VINO E NATURA
Tra mare, colline e montagne: il Piceno come non l’avete mai respirato
Nel Piceno la natura non è solo sfondo, ma voce viva del paesaggio.
Dalle onde dell’Adriatico alle creste dei Sibillini, il territorio racconta la
sua storia attraverso silenzi, profumi e colori che mutano con le stagioni.
È qui che il vino nasce come sintesi perfetta di questa armonia,
intrecciando mare e montagna, vento e luce.
Ad Acquasanta Terme, la natura si rivela tra sorgenti sulfuree e borghi disseminati nel verde del Parco Nazionale del Gran Sasso e Monti
della Laga. Dalle antiche abbazie come Valledacqua al suggestivo Castel di Luco, ogni sosta regala quiete e panorami che si aprono sui
monti e sulle colline.
Scendendo verso la costa, Cupra Marittima accoglie con i suoi contrasti: la sabbia dorata che si perde nel blu, le dune che custodiscono
una vegetazione mediterranea di pini e lecci, l’aria profumata di resina che si mescola alla brezza marina.
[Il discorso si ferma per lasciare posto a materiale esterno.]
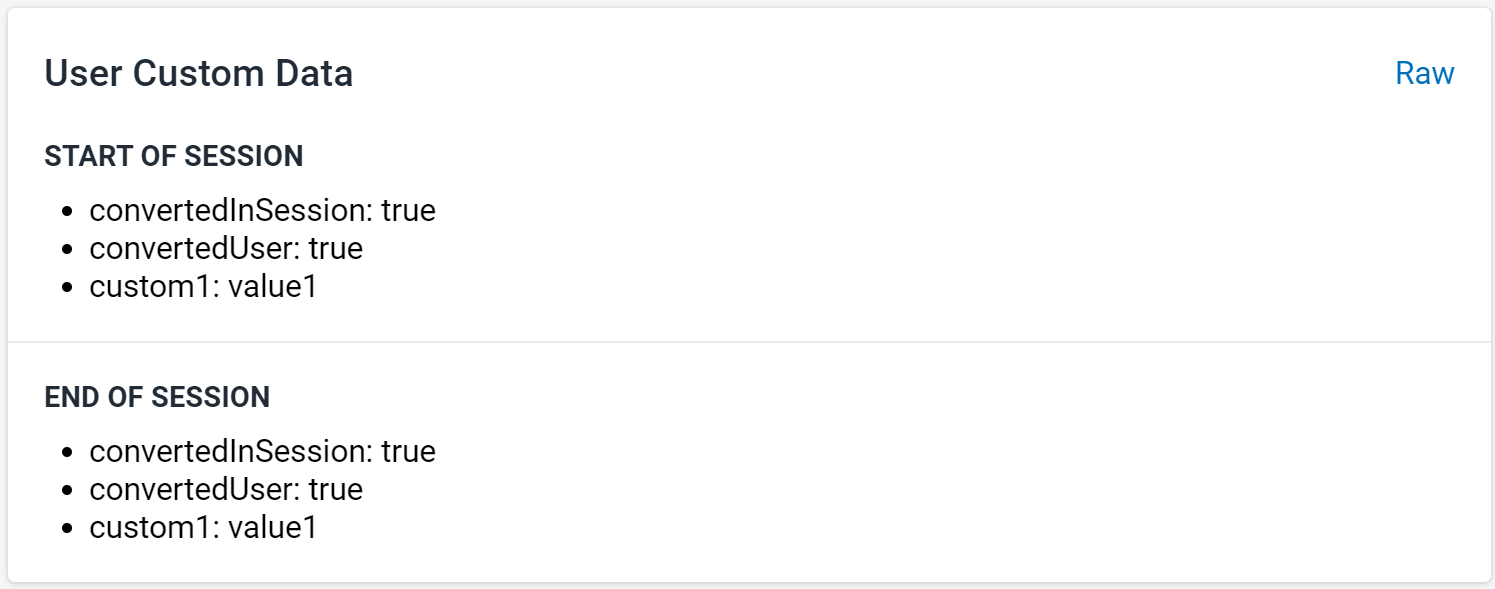Click the divider line between session sections

(x=749, y=342)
Salendo più in alto, il Lago di Pilato - il “lago con gli occhiali” - custodisce una leggenda antica e una biodiversità unica. Qui, tra le vette del
Monte Vettore, la natura si fa mistero e poesia. E nella Riserva Naturale Regionale Sentina, tra acque salmastre e cieli popolati di uccelli
migratori, la purezza del paesaggio restituisce al visitatore la dimensione più autentica del silenzio.
Visitare il Piceno significa anche ascoltare la sua natura: fermarsi, respirare, assaporare un calice di vino che racchiude il sapore del vento,
della pietra e della terra fertile. Ogni luogo, ogni respiro, diventa un invito a riscoprire la bellezza attraverso il gusto e la meraviglia.